## Stored records
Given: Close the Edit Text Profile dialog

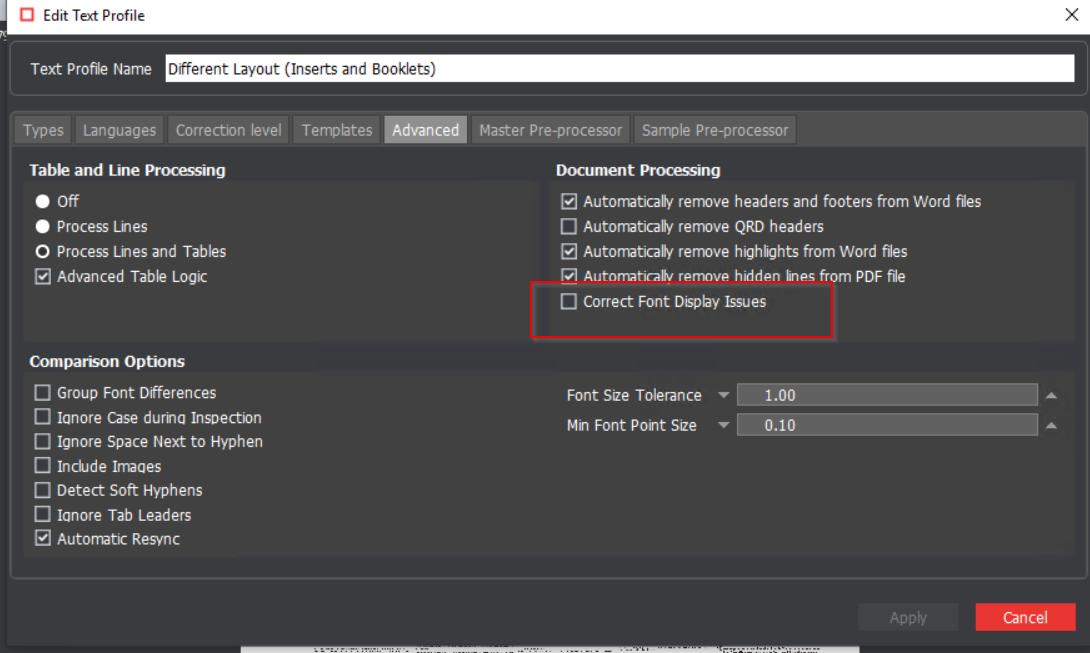Looking at the screenshot, I should 1071,15.
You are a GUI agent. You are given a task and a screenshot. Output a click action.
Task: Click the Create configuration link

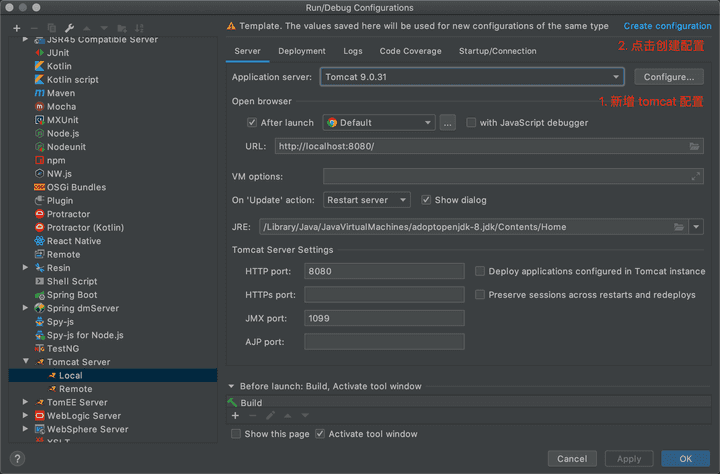[x=667, y=26]
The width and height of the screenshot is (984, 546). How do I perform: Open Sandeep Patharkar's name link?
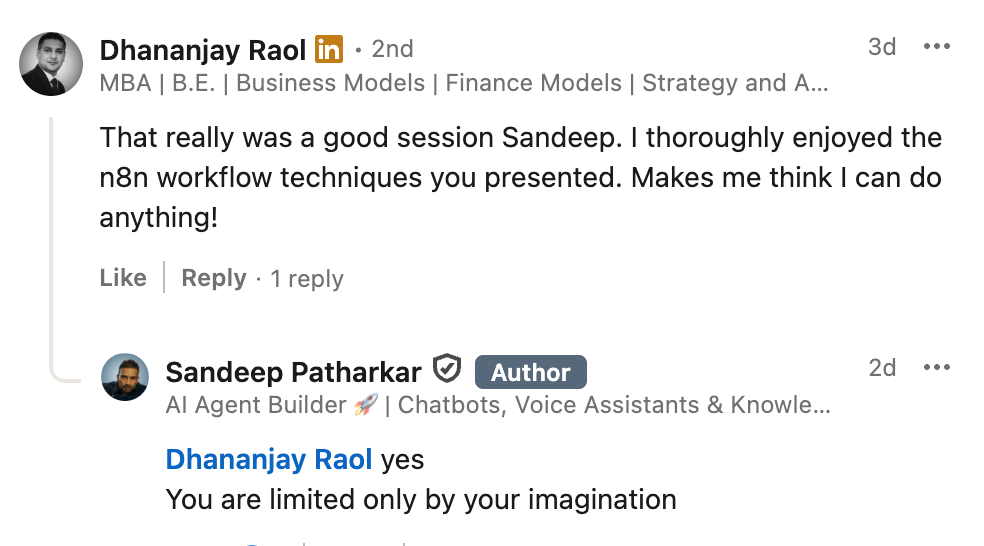point(293,372)
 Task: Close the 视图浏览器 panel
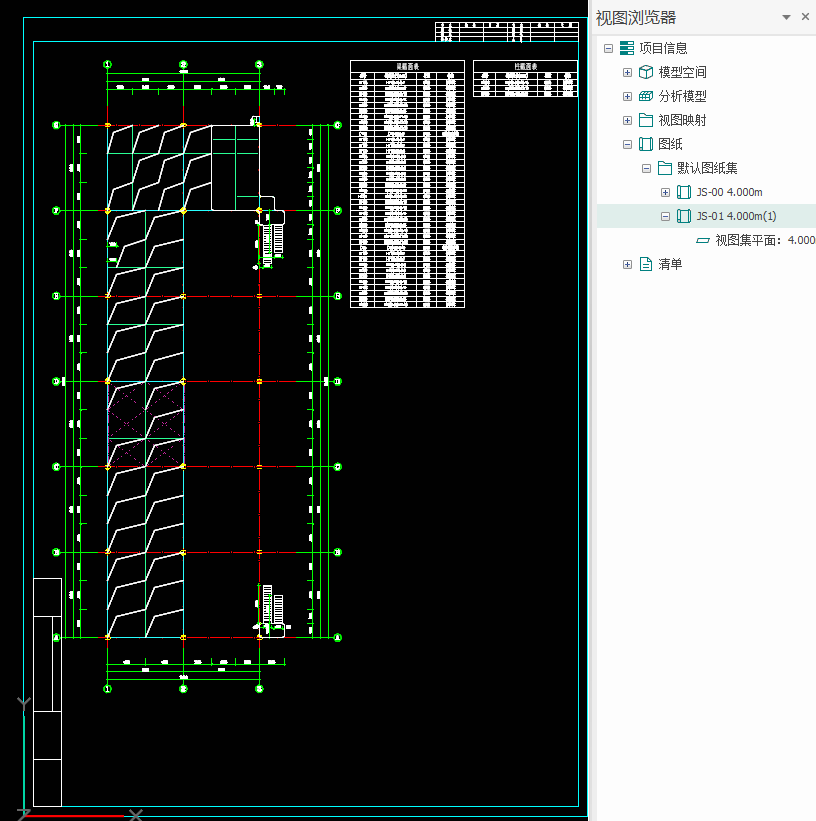[805, 17]
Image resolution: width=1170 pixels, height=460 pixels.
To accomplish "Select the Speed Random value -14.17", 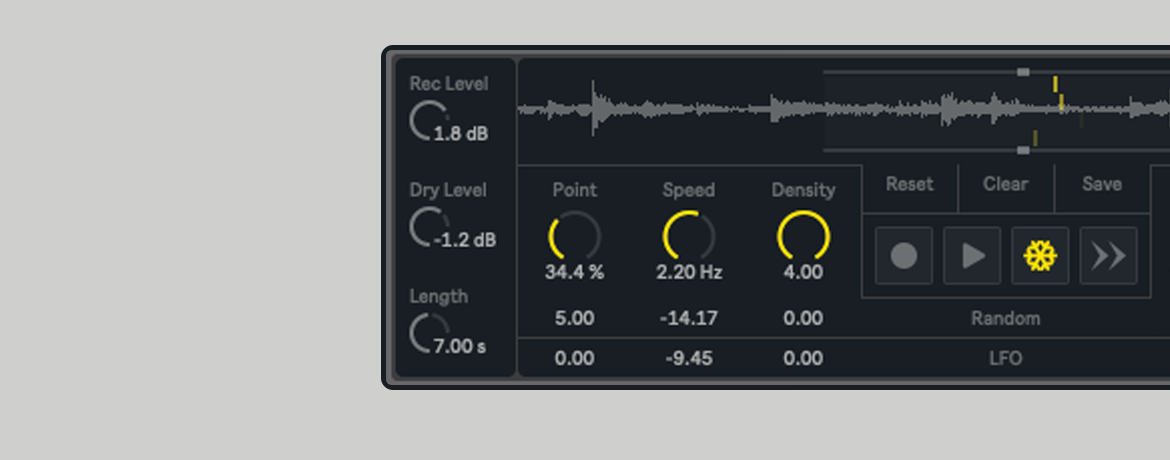I will pyautogui.click(x=688, y=319).
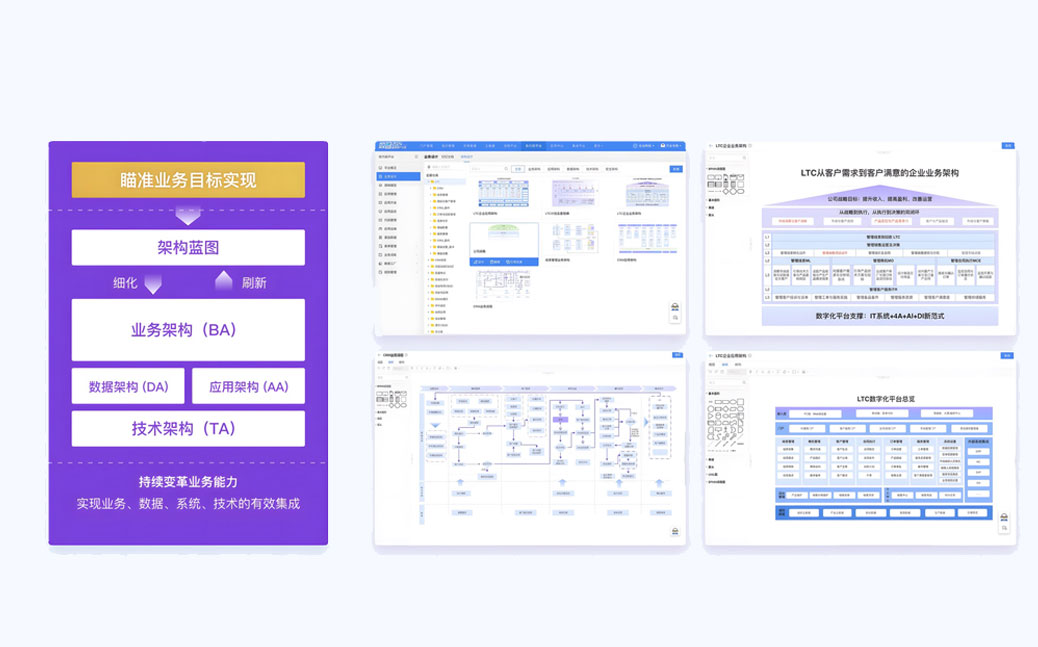Click the 瞄准业务目标实现 yellow button
1038x647 pixels.
coord(188,180)
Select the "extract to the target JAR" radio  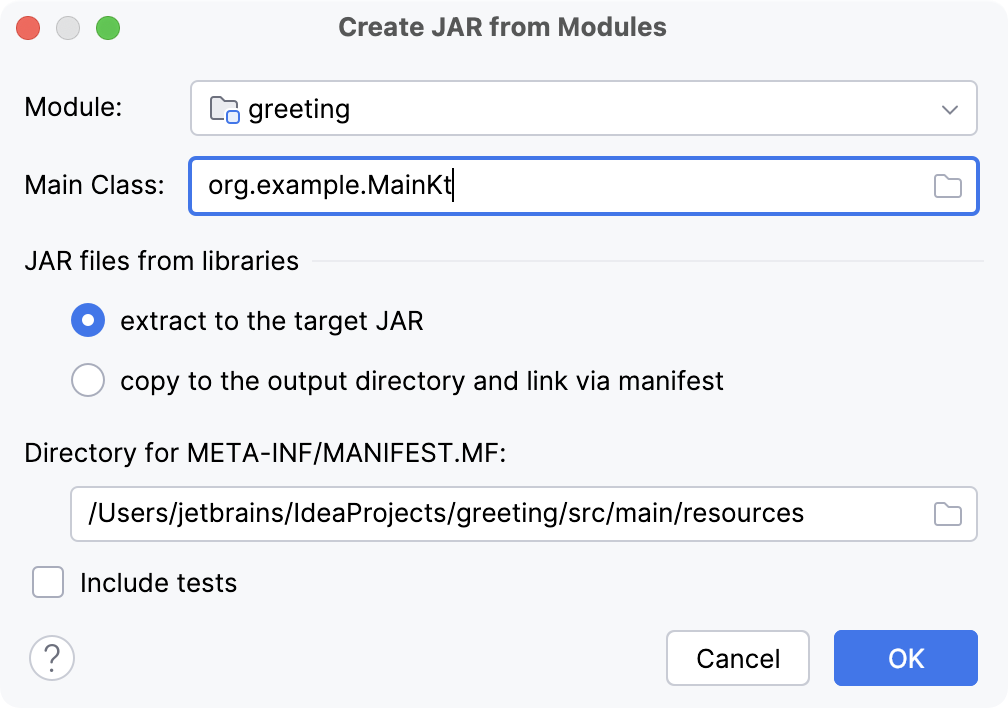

## What is needed
Please print the lines above word for word, starting at the one with "The width and" and ending at the one with "Image resolution: width=1170", both included, and without any picture.

## Task response
The width and height of the screenshot is (984, 546). How do I perform: Open Sandeep Patharkar's name link?
point(293,372)
 Task: Close the 视图浏览器 panel
[805, 17]
Image resolution: width=1170 pixels, height=460 pixels.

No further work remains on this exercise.